Tecer Terminais debate logística do Nordeste

Empresa participou de encontro estratégico sobre comércio exterior, Transnordestina e competitividade logística regional

Foto: divulgação

A Tecer Terminais participou do III Comitê Estratégico de Comércio Exterior, promovido pela Amcham Ceará, em um encontro voltado ao debate sobre logística, infraestrutura e competitividade do Nordeste. O evento reuniu líderes e especialistas para discutir temas estratégicos ligados ao comércio exterior e ao desenvolvimento regional.

Segundo comunicado da empresa, a programação contou com a palestra “Transnordestina: a ferrovia que vai redesenhar a logística do Nordeste”, conduzida por Alex Trevizan, diretor comercial da Transnordestina Logística.

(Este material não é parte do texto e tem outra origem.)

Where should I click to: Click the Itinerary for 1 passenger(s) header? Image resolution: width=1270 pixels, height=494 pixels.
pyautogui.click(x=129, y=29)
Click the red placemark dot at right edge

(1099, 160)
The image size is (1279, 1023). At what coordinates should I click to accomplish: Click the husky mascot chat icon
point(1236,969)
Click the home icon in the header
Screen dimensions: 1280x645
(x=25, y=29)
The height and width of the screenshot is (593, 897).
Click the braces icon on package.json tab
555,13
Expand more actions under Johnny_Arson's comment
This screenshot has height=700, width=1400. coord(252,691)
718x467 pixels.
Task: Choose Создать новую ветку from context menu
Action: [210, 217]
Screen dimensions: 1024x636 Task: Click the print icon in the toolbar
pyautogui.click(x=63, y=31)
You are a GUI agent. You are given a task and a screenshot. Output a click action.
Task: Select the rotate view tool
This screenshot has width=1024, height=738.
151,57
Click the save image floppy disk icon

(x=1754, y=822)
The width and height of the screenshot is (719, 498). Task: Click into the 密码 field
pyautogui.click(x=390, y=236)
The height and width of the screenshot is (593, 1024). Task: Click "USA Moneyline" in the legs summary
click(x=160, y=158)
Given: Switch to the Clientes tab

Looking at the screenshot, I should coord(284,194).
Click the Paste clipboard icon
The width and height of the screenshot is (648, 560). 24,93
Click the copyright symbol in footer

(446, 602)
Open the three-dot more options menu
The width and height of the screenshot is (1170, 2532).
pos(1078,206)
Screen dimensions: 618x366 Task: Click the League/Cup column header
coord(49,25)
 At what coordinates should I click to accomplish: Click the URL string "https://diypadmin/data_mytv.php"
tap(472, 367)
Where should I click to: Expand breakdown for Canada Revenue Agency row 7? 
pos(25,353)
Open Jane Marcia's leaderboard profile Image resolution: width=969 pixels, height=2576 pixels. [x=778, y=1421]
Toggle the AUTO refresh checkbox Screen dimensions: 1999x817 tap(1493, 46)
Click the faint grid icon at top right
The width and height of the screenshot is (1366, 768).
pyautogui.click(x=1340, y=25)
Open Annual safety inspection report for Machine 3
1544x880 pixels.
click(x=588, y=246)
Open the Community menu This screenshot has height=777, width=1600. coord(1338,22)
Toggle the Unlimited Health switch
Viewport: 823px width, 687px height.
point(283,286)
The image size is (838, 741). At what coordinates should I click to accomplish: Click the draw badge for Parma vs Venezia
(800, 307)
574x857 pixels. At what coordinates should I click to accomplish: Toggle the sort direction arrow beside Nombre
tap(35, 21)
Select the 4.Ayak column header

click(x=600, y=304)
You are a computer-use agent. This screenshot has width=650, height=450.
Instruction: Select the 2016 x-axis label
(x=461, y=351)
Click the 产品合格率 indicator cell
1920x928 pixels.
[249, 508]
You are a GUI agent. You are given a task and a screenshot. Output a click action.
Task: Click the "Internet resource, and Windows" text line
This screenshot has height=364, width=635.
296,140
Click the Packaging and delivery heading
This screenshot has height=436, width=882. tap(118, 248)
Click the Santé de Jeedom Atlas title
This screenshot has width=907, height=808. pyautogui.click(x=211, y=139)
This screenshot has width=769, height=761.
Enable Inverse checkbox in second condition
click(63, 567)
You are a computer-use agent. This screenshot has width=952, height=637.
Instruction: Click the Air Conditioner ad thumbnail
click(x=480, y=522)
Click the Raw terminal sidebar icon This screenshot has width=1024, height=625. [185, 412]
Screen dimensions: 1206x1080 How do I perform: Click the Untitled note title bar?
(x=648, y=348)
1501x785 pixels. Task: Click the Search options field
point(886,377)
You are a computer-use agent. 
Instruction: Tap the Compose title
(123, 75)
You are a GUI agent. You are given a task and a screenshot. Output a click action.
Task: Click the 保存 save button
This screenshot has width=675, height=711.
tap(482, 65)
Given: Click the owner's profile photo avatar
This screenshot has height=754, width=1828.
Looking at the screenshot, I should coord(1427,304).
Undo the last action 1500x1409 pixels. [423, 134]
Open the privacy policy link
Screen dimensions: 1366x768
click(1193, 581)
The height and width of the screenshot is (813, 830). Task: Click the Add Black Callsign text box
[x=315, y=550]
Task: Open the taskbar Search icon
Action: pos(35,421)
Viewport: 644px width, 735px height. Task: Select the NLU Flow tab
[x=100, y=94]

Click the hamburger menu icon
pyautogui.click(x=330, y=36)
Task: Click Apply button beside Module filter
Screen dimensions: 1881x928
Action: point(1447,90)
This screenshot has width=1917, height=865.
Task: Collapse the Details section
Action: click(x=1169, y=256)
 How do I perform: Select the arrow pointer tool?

Representando a Tecer Terminais, o diretor comercial Carlos Alberto Nunes participou das discussões sobre os avanços da Transnordestina e sua relevância para a integração logística com o Porto do Pecém.

O projeto ferroviário é considerado estratégico para ampliar a eficiência no transporte de cargas, fortalecer a conexão entre modais e criar novas oportunidades para o comércio exterior da região Nordeste.

A participação da Tecer no encontro reforça a atenção da empresa às iniciativas que contribuem para o fortalecimento da infraestrutura logística brasileira. A companhia acompanha de perto projetos capazes de impactar positivamente as cadeias de suprimentos e a competitividade dos negócios.

Com atuação voltada à conectividade logística, a Tecer Terminais destaca a importância de debates que aproximam empresas, entidades e especialistas em torno de soluções para o desenvolvimento econômico sustentável.

A presença no comitê também reforça o compromisso da empresa com a inovação, a eficiência operacional e o crescimento sustentável das operações ligadas ao comércio exterior.